### Textauszug
********
Moritz Eckert, Allgemeinarzt in Herzberg am Harz, erinnert sich mit Schrecken an die Zeit, in der es um die Installation der neuen Technik in der Praxis ging. Alleine die Androhung, Honorarkürzungen hinnehmen zu müssen und die stetig kleiner werdenden Fördersummen, die Praxen bei einer späteren Installation zugestanden wurde, erzeugte großen Druck bei den Ärztinnen und Ärzten.
Wo steht das Produktionsdatum?
Beim anstehenden Konnektorwechsel macht Eckert auf ein zusätzliches Problem aufmerksam: Der Zeitpunkt, wann ein Konnektor ausgetauscht werden muss, ist nicht identisch mit dem Installationsdatum in der Praxis, sondern mit dem Produktionsdatum des Konnektors. Dieses Datum könne zwar auf irgendeine Art und Weise ausgelesen werden. Wie das funktioniere, müsste aber bei den Softwarehäusern erfragt werden, sagt Eckert.
Für Praxen bedeutet das zunächst, dass sie – was den Zeitpunkt des erforderlichen Austauschs des Konnektors angeht – im Ungewissen sind. Bei der Gematik nach Produktions- und Installationsdatum nachgefragt, teilt diese mit, dass das Produktionsdatum der im Konnektor verbauten Karte entscheidend sei. Dies könne “ein paar Monate vor dem eigentlichen Installationstermin sein”.
Nachgehakt, ob eine Praxis dieses Produktionsdatum selbst abrufen kann, teilt die Gematik weiter mit: Über die Adminoberfläche werde das Ablaufdatum der gSMC-K erst ab der Firmware PTV5 angezeigt. Bei den aktuell betroffenen KoCo-Konnektoren sei eine PTV5 Firmware jedoch noch nicht verfügbar.
Ungewiss, wann TI 2.0 kommt
Über die technische Schnittstelle ließe sich das Ablaufdatum bei allen Versionen abfragen, “zum Beispiel durch das Primärsystem oder ein geeignetes Tool.” Manche Hersteller hätten die Information auch auf das Typenschild gedruckt.
Dass die Chips, die ebenfalls ausgetauscht werden müssen, zeitgleich mit dem Konnektor erneuert werden müssen, glaubt Eckert nicht. Zwingend müsse der Tausch nicht zusammen erfolgen, bestätigt auch die Gematik gegenüber “Der Hausarzt”. Es sei jedoch sinnvoll, “alles in einem Technikereinsatz durchzuführen”.
********
### Bereitgestellte Datensätze
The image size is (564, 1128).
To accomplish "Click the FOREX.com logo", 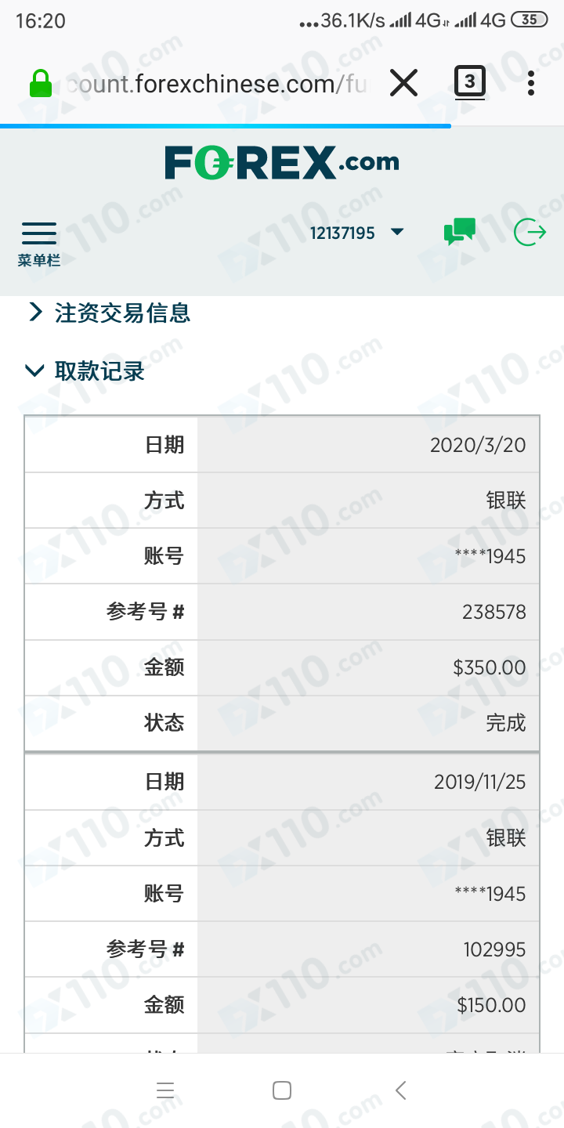I will [282, 162].
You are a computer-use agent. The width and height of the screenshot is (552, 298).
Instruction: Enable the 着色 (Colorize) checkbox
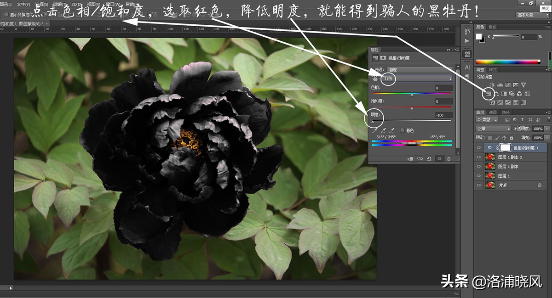point(403,130)
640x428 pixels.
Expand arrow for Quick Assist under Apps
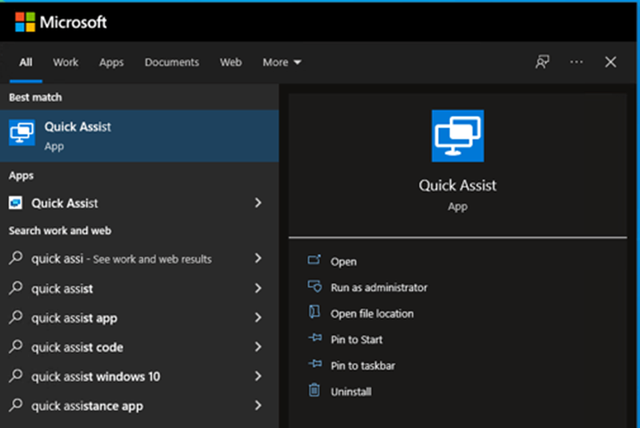tap(258, 203)
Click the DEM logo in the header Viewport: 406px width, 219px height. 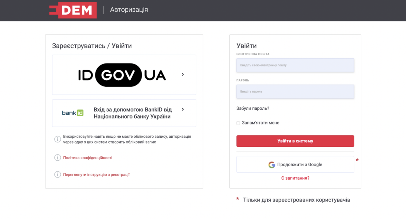click(73, 10)
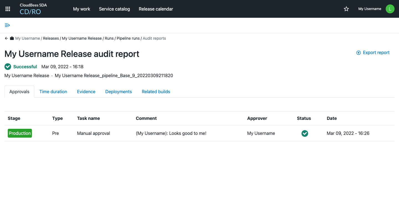Image resolution: width=399 pixels, height=222 pixels.
Task: Click the Export report link
Action: [376, 52]
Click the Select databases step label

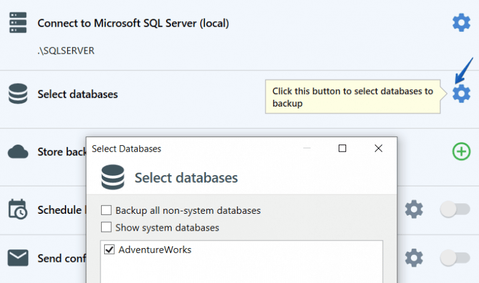[x=77, y=95]
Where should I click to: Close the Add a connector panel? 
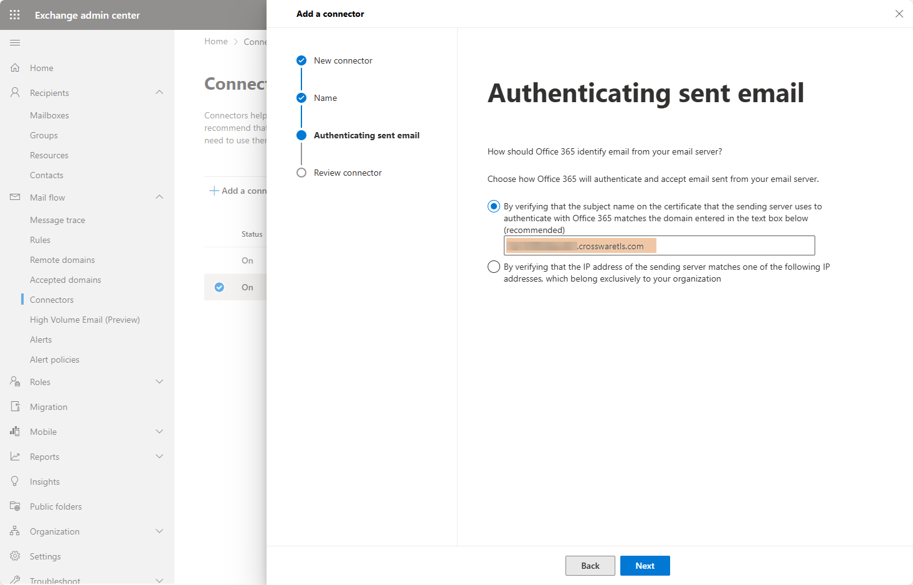click(x=899, y=14)
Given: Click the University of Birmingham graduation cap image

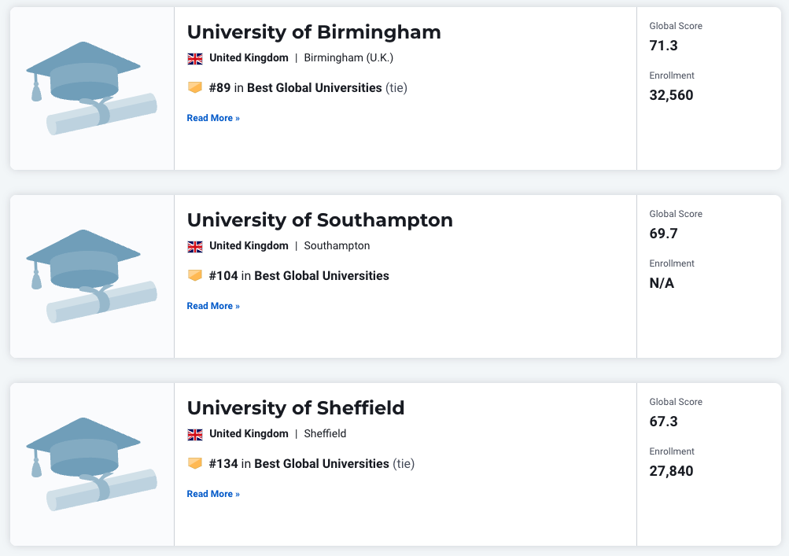Looking at the screenshot, I should pos(91,88).
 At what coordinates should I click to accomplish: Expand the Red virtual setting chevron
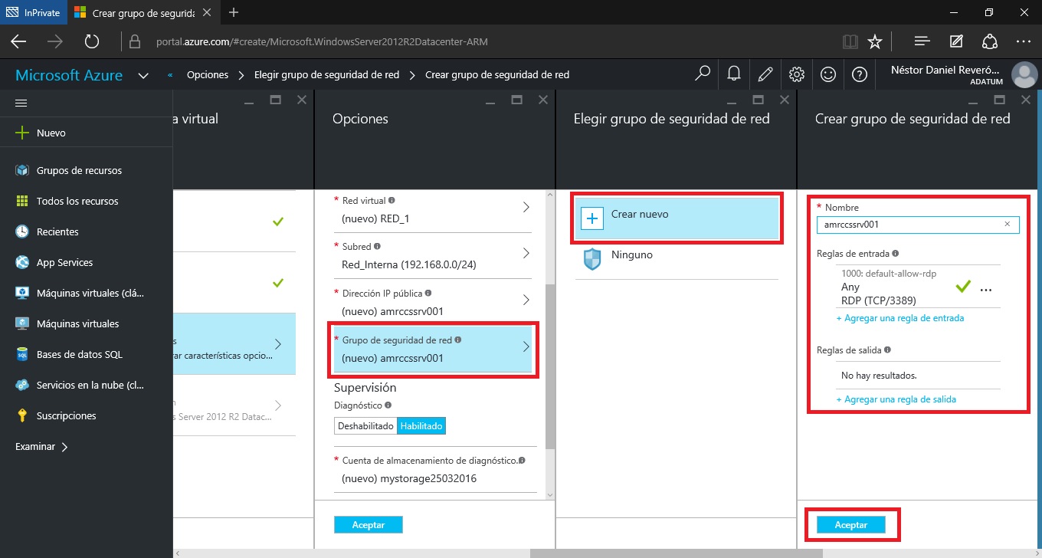[526, 208]
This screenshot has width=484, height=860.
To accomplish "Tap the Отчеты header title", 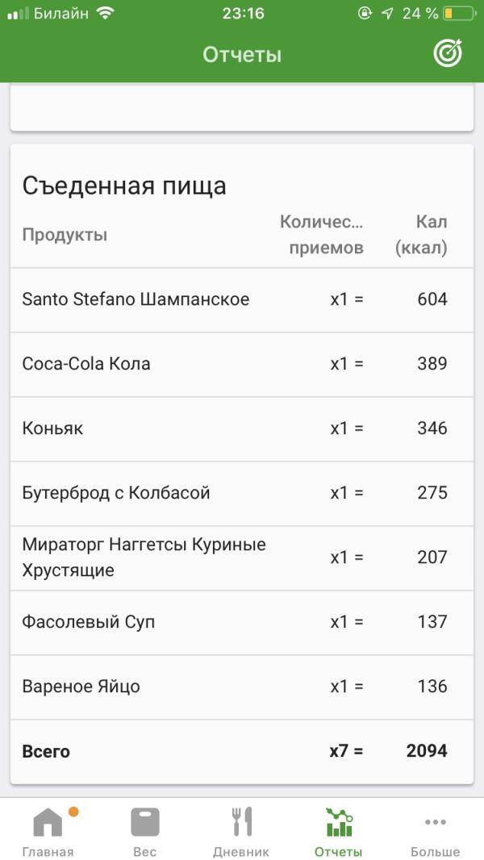I will click(242, 54).
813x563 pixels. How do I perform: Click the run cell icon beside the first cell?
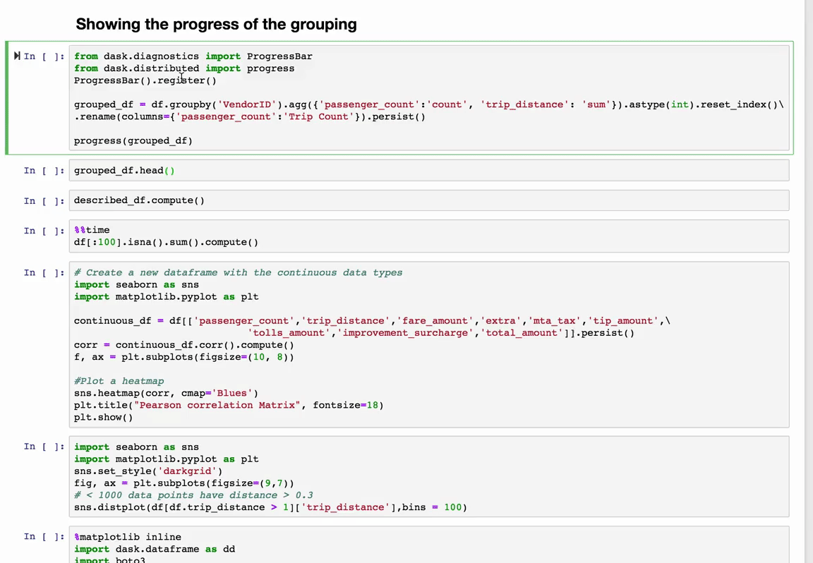pyautogui.click(x=17, y=56)
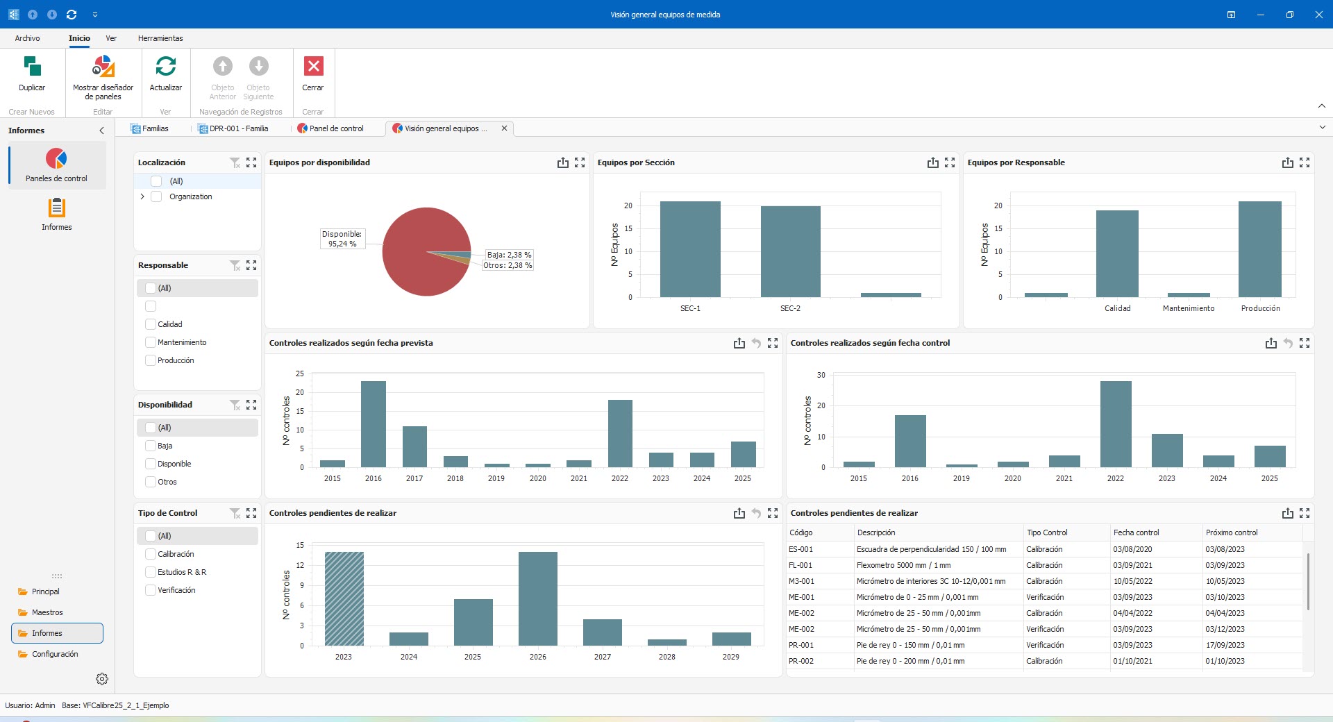The image size is (1333, 722).
Task: Open the Maestros navigation group
Action: [x=47, y=612]
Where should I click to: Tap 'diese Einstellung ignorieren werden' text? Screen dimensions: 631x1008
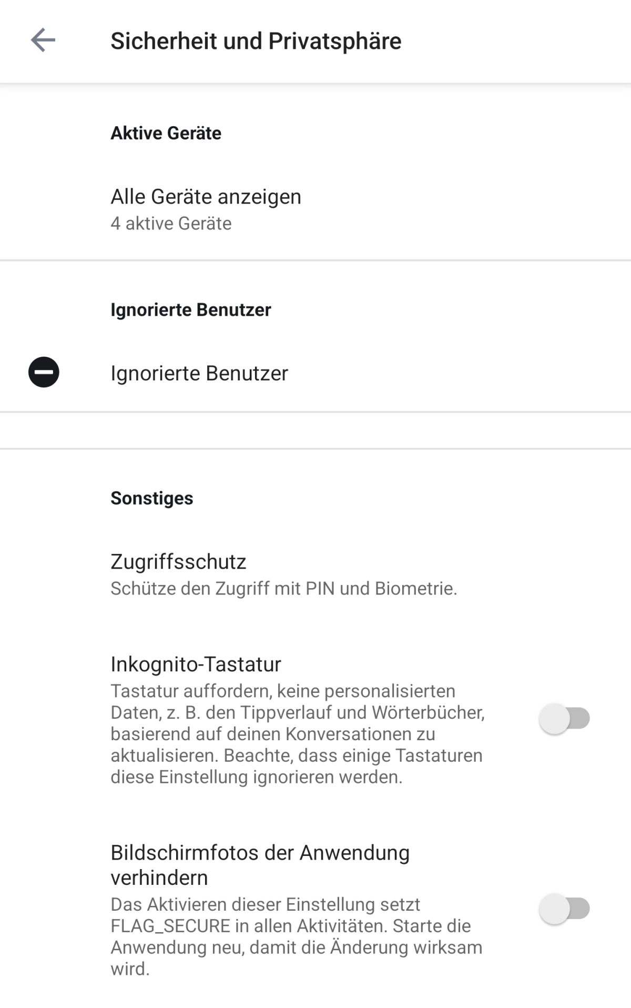256,777
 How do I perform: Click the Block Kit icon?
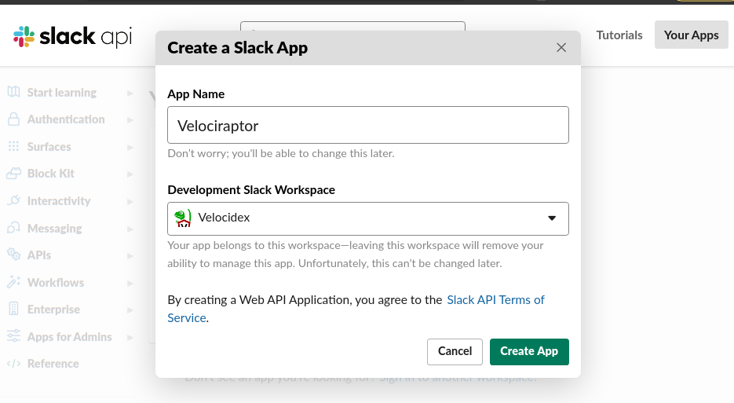(13, 174)
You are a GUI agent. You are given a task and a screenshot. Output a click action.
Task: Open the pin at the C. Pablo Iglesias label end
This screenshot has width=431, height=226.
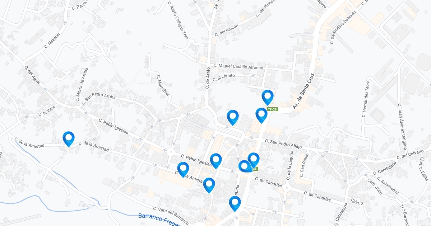pyautogui.click(x=216, y=160)
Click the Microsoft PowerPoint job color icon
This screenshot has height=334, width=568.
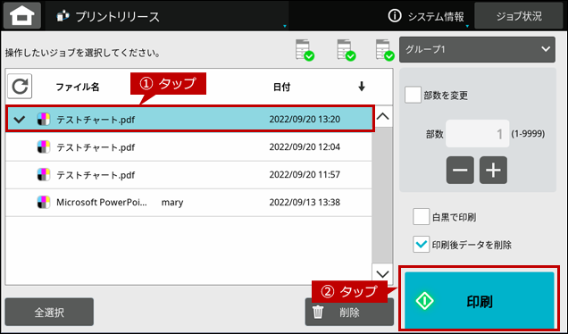[44, 202]
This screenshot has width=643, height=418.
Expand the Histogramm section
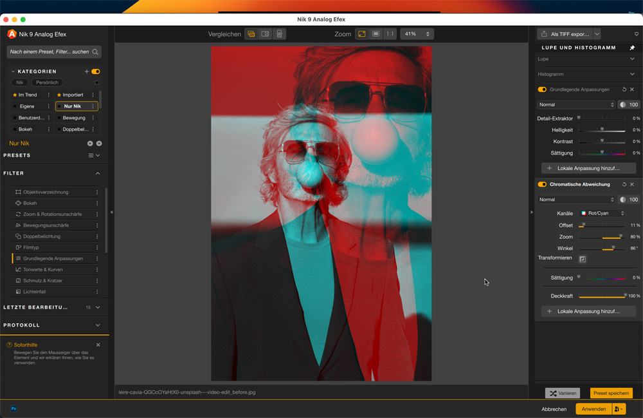pos(632,74)
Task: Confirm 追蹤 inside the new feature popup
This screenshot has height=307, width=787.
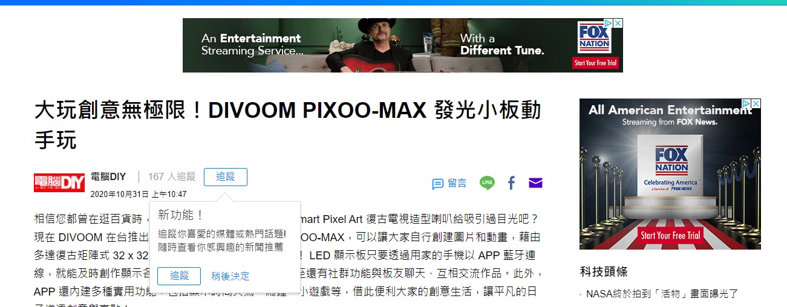Action: (x=179, y=276)
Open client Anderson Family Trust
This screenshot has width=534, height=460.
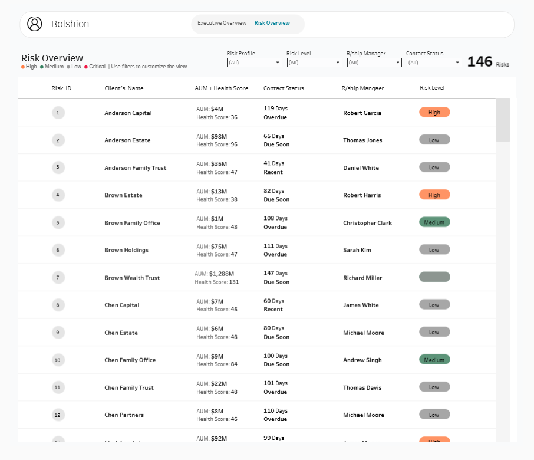(136, 168)
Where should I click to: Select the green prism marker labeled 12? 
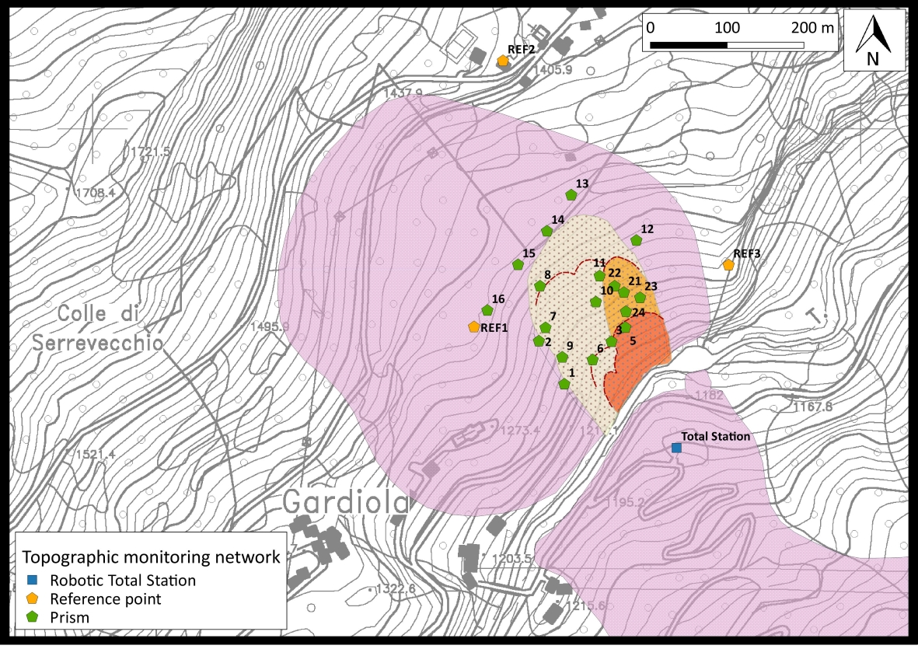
********
### Zum Ausprobieren
Führen Sie den Text über den Konnektortausch in Arztpraxen weiter, beginnend nach seinem letzten Satz.

### Lösung der Übung
Ein weiteres Problem wittert Eckert darin, dass derzeit bekanntlich nicht nur in Deutschland ein Mangel an Chips herrscht. Selbst die Krankenkassen hätten aktuell ein Problem damit, bei Änderungen den Versicherten eine neue Karte auszustellen, weil nicht genügend Chips lieferbar sind, sagt Eckert.
Hier gibt sich die Gematik zuversichtlich: Die Hersteller bereiteten sich langfristig auf den Konnektorentausch vor und stellten die Verfügbarkeit der Hardware sicher. Für dieses Jahr, so die Gematik, sollten alle Komponenten auf Lager liegen.
Die ganze Geschichte ist äußerst peinlich: Hatte die Gematik in der Vergangenheit doch betont, dass man ohne Tausch der Konnektoren auskommen wolle. Denn mit der TI 2.0 sollten die Konnektoren sowieso ausgemustert werden (s. “Der Hausarzt” 5/22). Allerdings ist unklar, wann die TI 2.0 tatsächlich Realität in den Praxen wird.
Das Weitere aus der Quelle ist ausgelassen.